The nature of surface functional groups was investigated using FTIR spectroscopy. FTIR analysis confirmed successful amine functionalization and FA conjugation to VACNTs. The spectrum of the FA-NH2-CNTs can be seen in Fig. 3(a). Bare CNTs displayed no significant peak due to the high transmittance of π -electron structure of symmetric carbons in comparison with functionalized nanotubes (not shown in the figure). A weak band corresponding to the characteristic aromatic rings is visible at ~1600 cm-1 (C=C stretching)[35]. The weak C-H stretching and bending modes are due to defects in the bare CNTs structure. NH2-CNTs trace shows C-H symmetric and antisymmetric stretching modes at 2856 and 2926 cm-1, C-N stretching modes in the range of 1050-1400 cm-1, and the N-H bending mode at 1635 cm-1, which are strong evidence of the VACNTs functionalization by primary amine groups[36]. The broaden O-H stretch, known to be the dominant feature in the range of 3000-3500 cm-1, covers the primary amine band (N-H stretch). The FTIR spectrum of FA-NH2-CNTs displays all the characteristic bands of NH2-CNTs. Presence of two peaks at 1530 and 1590 cm-1, corresponding to formation of amide bonds (N-H amide band II) between the amino group of NH2-CNTs and the carboxyl group of FA[37, 38, 39, 40]. Furthermore, the intensified peak at 1400 cm-1corresponds to the aromatic ring stretch of the pteridine ring and ρ -amino benzoic acid moieties of FA, which is another indication for successful formation of FA-NH2-CNTs[36, 41].

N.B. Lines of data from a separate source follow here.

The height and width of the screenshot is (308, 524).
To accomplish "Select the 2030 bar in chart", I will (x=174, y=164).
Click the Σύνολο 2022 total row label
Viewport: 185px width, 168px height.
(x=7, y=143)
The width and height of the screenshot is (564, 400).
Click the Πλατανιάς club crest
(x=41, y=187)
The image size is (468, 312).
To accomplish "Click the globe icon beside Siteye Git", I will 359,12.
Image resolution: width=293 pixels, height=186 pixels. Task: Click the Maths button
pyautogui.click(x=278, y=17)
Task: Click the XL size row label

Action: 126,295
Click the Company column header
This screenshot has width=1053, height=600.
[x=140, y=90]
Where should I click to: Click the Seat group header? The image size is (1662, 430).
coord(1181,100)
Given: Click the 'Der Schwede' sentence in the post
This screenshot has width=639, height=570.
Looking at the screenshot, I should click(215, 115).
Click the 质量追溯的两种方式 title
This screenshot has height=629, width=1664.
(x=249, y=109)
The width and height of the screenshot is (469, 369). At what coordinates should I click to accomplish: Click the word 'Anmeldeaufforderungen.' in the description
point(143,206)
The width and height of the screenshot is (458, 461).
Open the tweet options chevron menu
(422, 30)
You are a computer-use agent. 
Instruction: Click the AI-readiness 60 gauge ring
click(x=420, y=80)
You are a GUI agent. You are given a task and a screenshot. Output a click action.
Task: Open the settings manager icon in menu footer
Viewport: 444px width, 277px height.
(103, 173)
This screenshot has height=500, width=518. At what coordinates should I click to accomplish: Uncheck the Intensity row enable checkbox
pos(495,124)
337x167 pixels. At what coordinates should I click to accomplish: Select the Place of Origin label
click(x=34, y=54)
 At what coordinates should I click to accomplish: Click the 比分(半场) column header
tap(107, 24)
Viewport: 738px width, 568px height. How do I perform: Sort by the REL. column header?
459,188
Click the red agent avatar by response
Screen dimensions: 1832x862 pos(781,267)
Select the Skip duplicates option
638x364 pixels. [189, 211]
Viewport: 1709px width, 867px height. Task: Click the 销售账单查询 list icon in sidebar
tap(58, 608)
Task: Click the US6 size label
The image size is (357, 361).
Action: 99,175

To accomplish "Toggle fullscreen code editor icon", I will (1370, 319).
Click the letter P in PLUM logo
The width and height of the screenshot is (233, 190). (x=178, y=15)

Fig. 3. (a) FTIR spectra of bare CNTs, NH2-CNTs and FA-NH2-CNTs. Additional N-H amide bend between 1500 and 1640 cm-1 is the main change induced in FTIR diagram of CNT after FA functionalization. No observable N-H bonds were measured in bare CNTs. (b) TEM images of (b1) bare and (b2 and b3) FA conjugated to the nanotubes. The trace of FA agents on the wall of CNTs is distinguishable based on their different gray color.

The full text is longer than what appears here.